Fallon shifted, rising up on her elbows. Almost in reminder, her back stung from the strap Master Brocklehurst had administered to her only today, punishment for daring to remove her cap from her head. Any more such beatings and she would soon be as pitiable as the forty-odd girls battling for survival at Penwich.

Wetting parched lips, she spoke. “Yes?”

The oldest-looking of the pair—possibly older than Fallon even—blinked bright blue eyes, the only color in her otherwise wan face.



“We mean you no harm.” She rounded the bed. “Come with us.”

Perhaps it was the kindness of her voice…or simply that she spoke at all in a place where none seemed inclined—or permitted—to speak. Whatever the reason, Fallon swung her legs over the side of the bed. Slipping on her well-worn boots, she laced them up and followed the girls past cots of sleeping girls and downstairs.

They crept through the kitchen where Cook slept, snoring loudly near a hearth of dying embers. Fallon focused on the back of the smaller girl, watching the rhythmic sway of her dark plait, thick as a man’s wrist, bouncing against her back.

A blast of frigid wind met Fallon when she stepped outside, slashing her cheeks. The older girl took her companion’s hand and held out another for Fallon. She looked down at that hand, hesitating to take it in her own.

The girl smiled, as though understanding. “My name is Evelyn.” She shrugged. “Evie.” She dipped her head toward the smaller girl. “This is Marguerite.”

Marguerite lifted her gaze, revealing witchlike eyes that glowed gold in the murky night. She gave a shy nod.



“Come along,” Evie directed before plunging into the winter’s very teeth. She and Marguerite moved over the frozen ground with the speed of hares, the frayed hems of their nightgowns flashing beneath their blankets.

Biting her lip, Fallon glanced behind her, almost as though she suspected the specter of Master Brocklehurst to rise up on the night.

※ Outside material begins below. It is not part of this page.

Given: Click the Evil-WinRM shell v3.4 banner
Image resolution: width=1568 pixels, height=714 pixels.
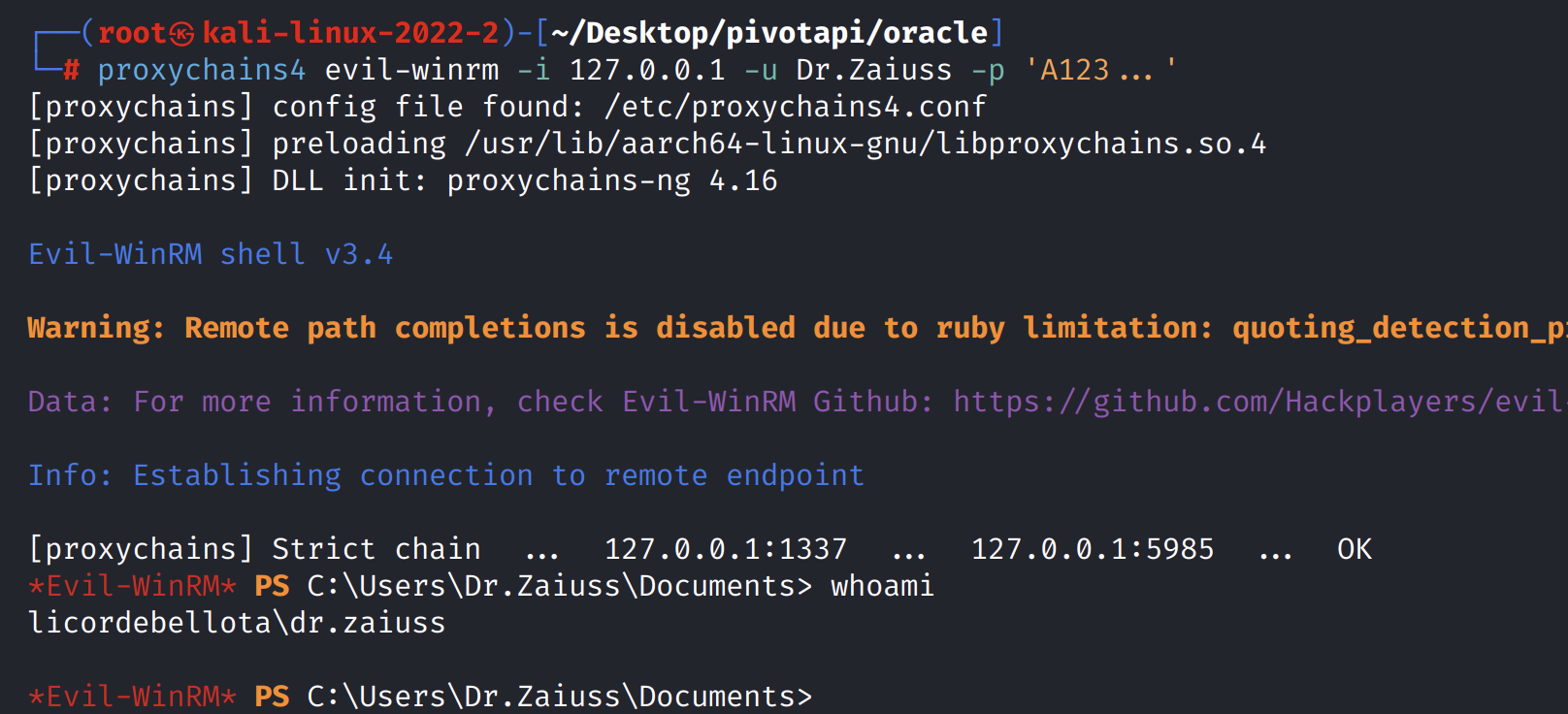Looking at the screenshot, I should pyautogui.click(x=211, y=254).
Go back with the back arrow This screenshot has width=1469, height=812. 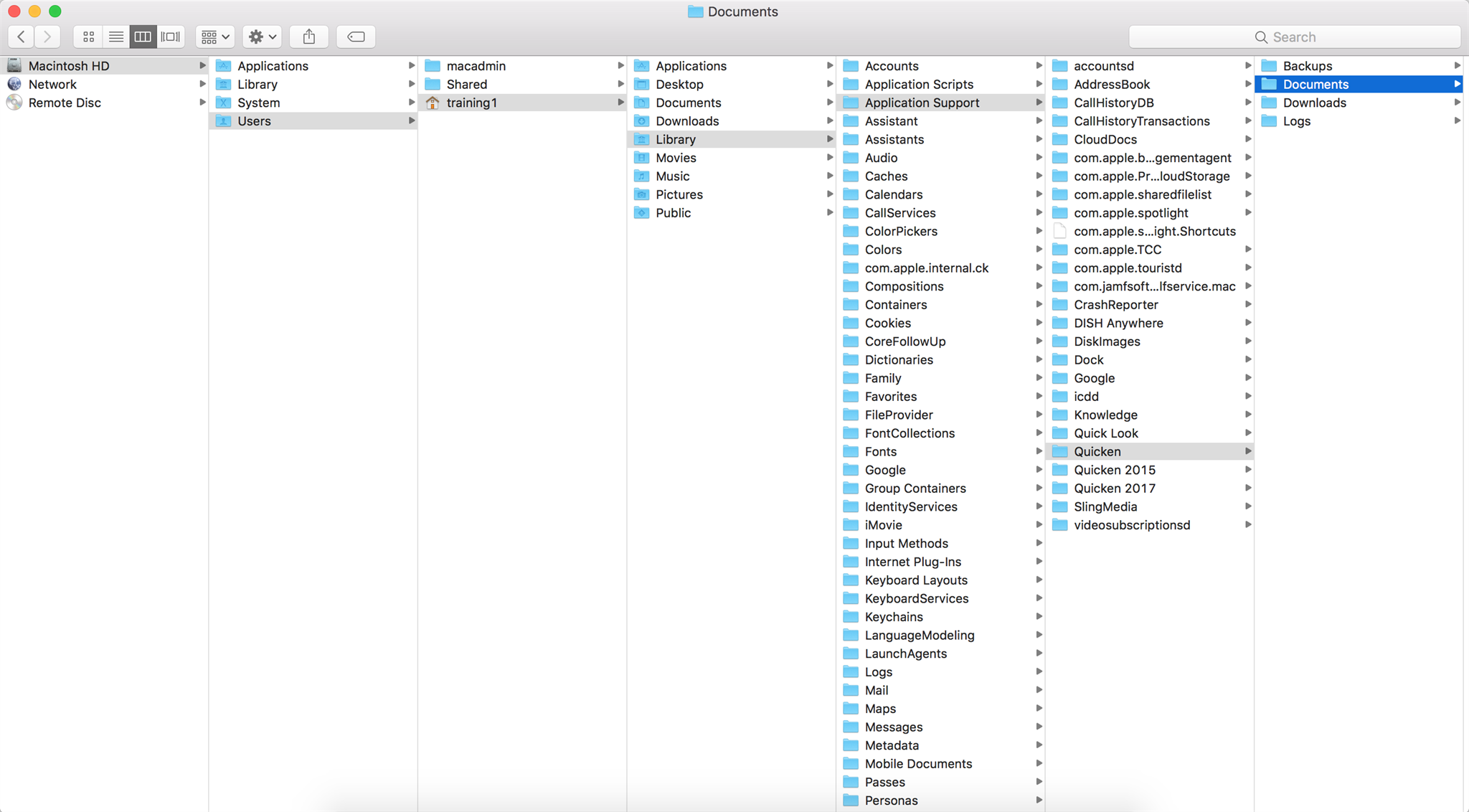pyautogui.click(x=22, y=37)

He had enjoyed her beating. She heard it in the pant of his breath as he brought the strap against her back and saw it in the gleam of his eyes when it had been over. He would relish doing it again. She swallowed against the tightness in her throat. She did not wish to give him an excuse. Evie and Marguerite grew smaller, their gray blanketed figures dirtlike smudges on the white horizon.

Muttering, she dove into the slicing wind, her legs working fiercely through the drifts to catch up with the other two as they rounded the back of the sprawling school.

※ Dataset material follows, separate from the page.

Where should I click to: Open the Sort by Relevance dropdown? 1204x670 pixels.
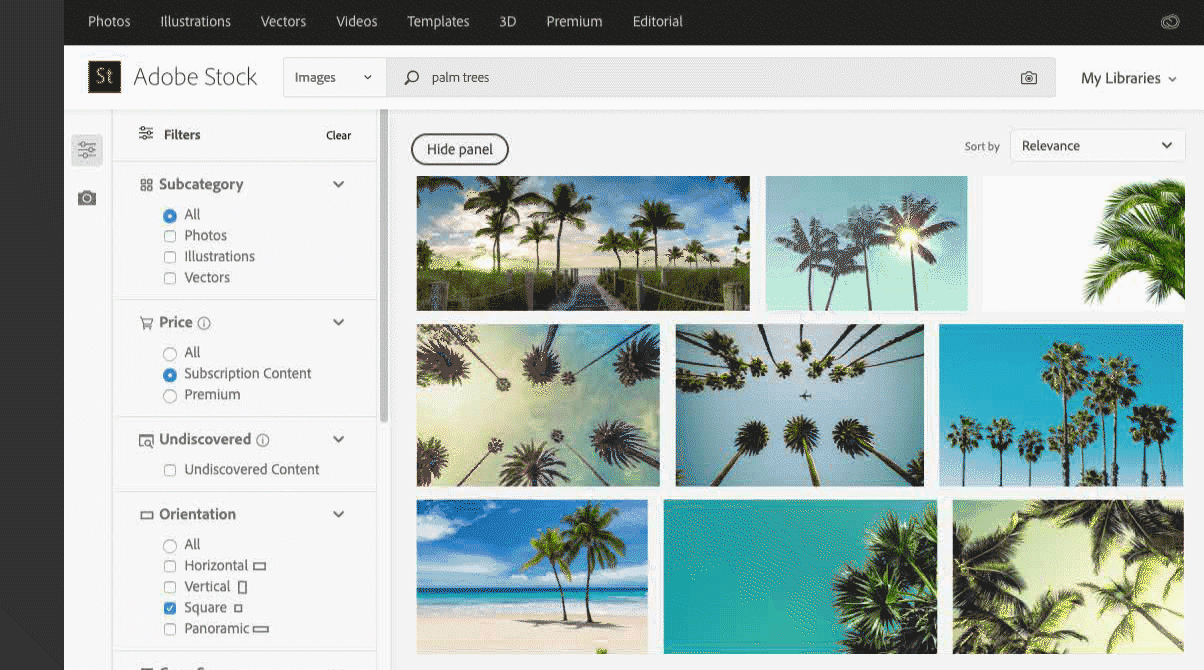(x=1097, y=146)
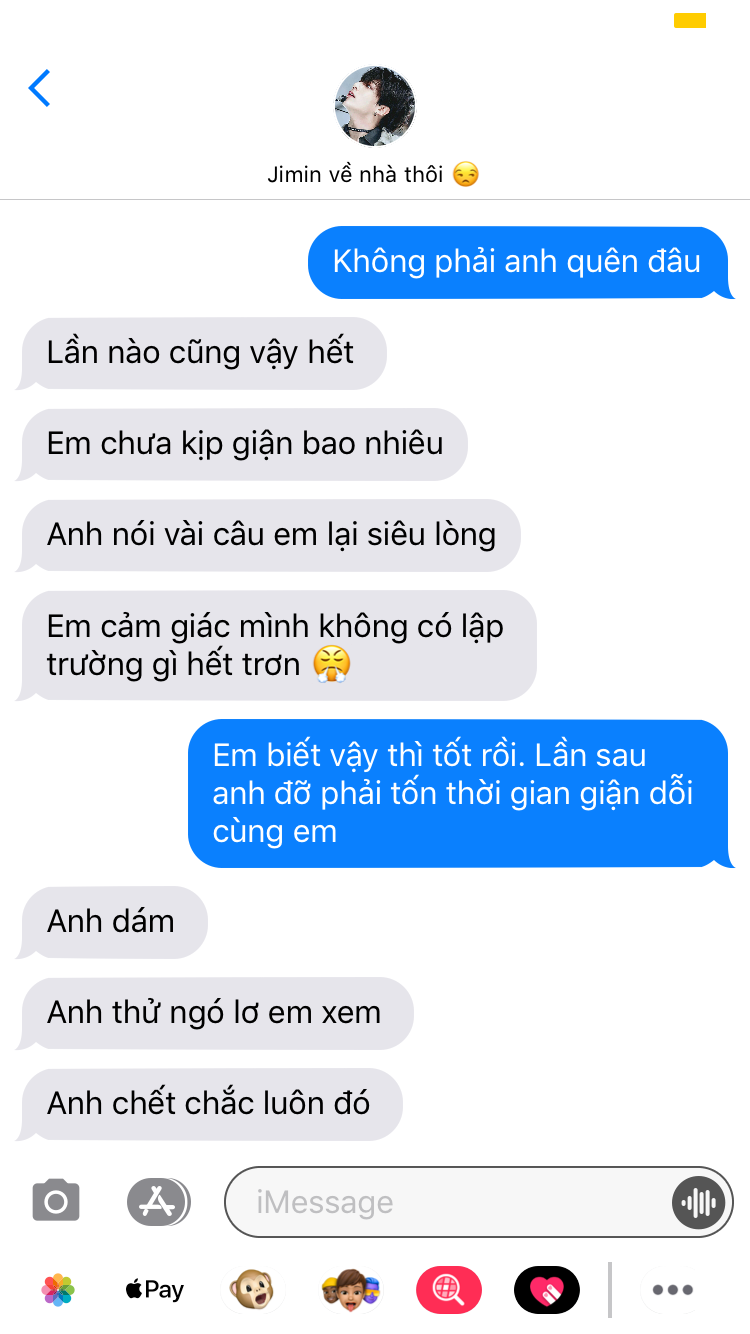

Moments later, she arrived at a ramshackle stable crouched in Penwich’s shadow, a stitch pinching her side, cold snow slithering down the inside of her boot. The girls held the door open for her, and Fallon helped them fight the wind to close it. With the thick wood door shut, the wind sounded far away, a dull howl in the distance. Evie and Marguerite clambered up a ladder to the loft. Fallon followed, clearing the top as Evie dragged a bucket from behind a pile of hay and Marguerite crouched in a corner, unraveling a bit of cloth.